SUPPLIED DATA:
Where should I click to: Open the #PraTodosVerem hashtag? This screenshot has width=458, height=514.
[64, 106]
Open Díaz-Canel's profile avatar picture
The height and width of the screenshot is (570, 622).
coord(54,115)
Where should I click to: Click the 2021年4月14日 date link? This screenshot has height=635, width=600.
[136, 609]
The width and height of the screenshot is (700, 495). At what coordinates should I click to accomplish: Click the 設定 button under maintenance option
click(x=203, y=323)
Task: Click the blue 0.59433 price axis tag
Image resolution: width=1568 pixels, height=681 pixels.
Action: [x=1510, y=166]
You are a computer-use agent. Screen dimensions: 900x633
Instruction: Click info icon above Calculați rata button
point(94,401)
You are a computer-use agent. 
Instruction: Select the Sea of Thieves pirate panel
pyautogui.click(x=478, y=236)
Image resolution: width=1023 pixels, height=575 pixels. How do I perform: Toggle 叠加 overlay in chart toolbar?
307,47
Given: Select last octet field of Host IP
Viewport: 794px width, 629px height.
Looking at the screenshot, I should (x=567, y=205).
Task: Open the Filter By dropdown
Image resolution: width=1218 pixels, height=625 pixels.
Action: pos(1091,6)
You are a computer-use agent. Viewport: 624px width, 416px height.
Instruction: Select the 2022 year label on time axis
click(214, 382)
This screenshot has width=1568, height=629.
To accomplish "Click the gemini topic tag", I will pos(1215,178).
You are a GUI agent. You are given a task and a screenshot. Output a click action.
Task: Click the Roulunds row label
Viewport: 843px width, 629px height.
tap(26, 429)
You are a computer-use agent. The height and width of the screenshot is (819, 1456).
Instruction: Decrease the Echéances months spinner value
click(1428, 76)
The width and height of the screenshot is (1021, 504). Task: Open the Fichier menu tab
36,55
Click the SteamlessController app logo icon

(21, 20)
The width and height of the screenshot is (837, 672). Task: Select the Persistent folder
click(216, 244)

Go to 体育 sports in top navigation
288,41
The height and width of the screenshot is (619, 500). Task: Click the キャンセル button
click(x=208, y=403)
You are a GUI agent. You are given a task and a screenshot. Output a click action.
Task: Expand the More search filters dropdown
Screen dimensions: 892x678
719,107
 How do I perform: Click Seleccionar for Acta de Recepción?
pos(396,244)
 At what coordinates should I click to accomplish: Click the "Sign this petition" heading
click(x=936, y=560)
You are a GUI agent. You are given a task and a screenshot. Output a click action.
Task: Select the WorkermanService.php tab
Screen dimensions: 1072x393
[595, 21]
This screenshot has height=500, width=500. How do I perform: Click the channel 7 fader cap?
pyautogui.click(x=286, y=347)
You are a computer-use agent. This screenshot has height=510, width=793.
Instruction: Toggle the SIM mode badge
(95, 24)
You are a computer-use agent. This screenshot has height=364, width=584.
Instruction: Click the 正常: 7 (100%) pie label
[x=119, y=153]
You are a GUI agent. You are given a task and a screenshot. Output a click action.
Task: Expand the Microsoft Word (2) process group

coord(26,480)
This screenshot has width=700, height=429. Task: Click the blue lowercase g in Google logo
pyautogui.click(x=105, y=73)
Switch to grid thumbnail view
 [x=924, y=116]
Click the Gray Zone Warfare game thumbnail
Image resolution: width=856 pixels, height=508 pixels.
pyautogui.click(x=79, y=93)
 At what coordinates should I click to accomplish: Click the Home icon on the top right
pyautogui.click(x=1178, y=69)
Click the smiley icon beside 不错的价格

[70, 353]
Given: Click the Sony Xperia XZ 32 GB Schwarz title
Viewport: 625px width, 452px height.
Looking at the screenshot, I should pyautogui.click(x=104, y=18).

WHAT IS BEING ASKED:
Give the data again exactly, line for line.

PROBLEM SOLUTION:
Where should I click to: Open the #PraTodosVerem hashtag? This screenshot has width=458, height=514.
[64, 106]
Open Díaz-Canel's profile avatar picture
The height and width of the screenshot is (570, 622).
coord(54,115)
Where should I click to: Click the 2021年4月14日 date link? This screenshot has height=635, width=600.
[136, 609]
The width and height of the screenshot is (700, 495). At what coordinates should I click to accomplish: Click the 設定 button under maintenance option
click(x=203, y=323)
Task: Click the blue 0.59433 price axis tag
Image resolution: width=1568 pixels, height=681 pixels.
Action: [x=1510, y=166]
You are a computer-use agent. Screen dimensions: 900x633
Instruction: Click info icon above Calculați rata button
point(94,401)
You are a computer-use agent. 
Instruction: Select the Sea of Thieves pirate panel
pyautogui.click(x=478, y=236)
Image resolution: width=1023 pixels, height=575 pixels. How do I perform: Toggle 叠加 overlay in chart toolbar?
307,47
Given: Select last octet field of Host IP
Viewport: 794px width, 629px height.
Looking at the screenshot, I should (x=567, y=205).
Task: Open the Filter By dropdown
Image resolution: width=1218 pixels, height=625 pixels.
Action: pos(1091,6)
You are a computer-use agent. Viewport: 624px width, 416px height.
Instruction: Select the 2022 year label on time axis
click(214, 382)
This screenshot has width=1568, height=629.
To accomplish "Click the gemini topic tag", I will pos(1215,178).
You are a GUI agent. You are given a task and a screenshot. Output a click action.
Task: Click the Roulunds row label
Viewport: 843px width, 629px height.
tap(26, 429)
You are a computer-use agent. The height and width of the screenshot is (819, 1456).
Instruction: Decrease the Echéances months spinner value
click(1428, 76)
The width and height of the screenshot is (1021, 504). Task: Open the Fichier menu tab
36,55
Click the SteamlessController app logo icon

(21, 20)
The width and height of the screenshot is (837, 672). Task: Select the Persistent folder
click(216, 244)

Go to 体育 sports in top navigation
288,41
The height and width of the screenshot is (619, 500). Task: Click the キャンセル button
click(x=208, y=403)
You are a GUI agent. You are given a task and a screenshot. Output a click action.
Task: Expand the More search filters dropdown
Screen dimensions: 892x678
719,107
 How do I perform: Click Seleccionar for Acta de Recepción?
pos(396,244)
 At what coordinates should I click to accomplish: Click the "Sign this petition" heading
click(x=936, y=560)
You are a GUI agent. You are given a task and a screenshot. Output a click action.
Task: Select the WorkermanService.php tab
Screen dimensions: 1072x393
[595, 21]
This screenshot has height=500, width=500. How do I perform: Click the channel 7 fader cap?
pyautogui.click(x=286, y=347)
You are a computer-use agent. This screenshot has height=510, width=793.
Instruction: Toggle the SIM mode badge
(95, 24)
You are a computer-use agent. This screenshot has height=364, width=584.
Instruction: Click the 正常: 7 (100%) pie label
[x=119, y=153]
You are a GUI agent. You are given a task and a screenshot. Output a click action.
Task: Expand the Microsoft Word (2) process group

coord(26,480)
This screenshot has width=700, height=429. Task: Click the blue lowercase g in Google logo
pyautogui.click(x=105, y=73)
Switch to grid thumbnail view
 [x=924, y=116]
Click the Gray Zone Warfare game thumbnail
Image resolution: width=856 pixels, height=508 pixels.
pyautogui.click(x=79, y=93)
 At what coordinates should I click to accomplish: Click the Home icon on the top right
pyautogui.click(x=1178, y=69)
Click the smiley icon beside 不错的价格

[70, 353]
Given: Click the Sony Xperia XZ 32 GB Schwarz title
Viewport: 625px width, 452px height.
Looking at the screenshot, I should pyautogui.click(x=104, y=18).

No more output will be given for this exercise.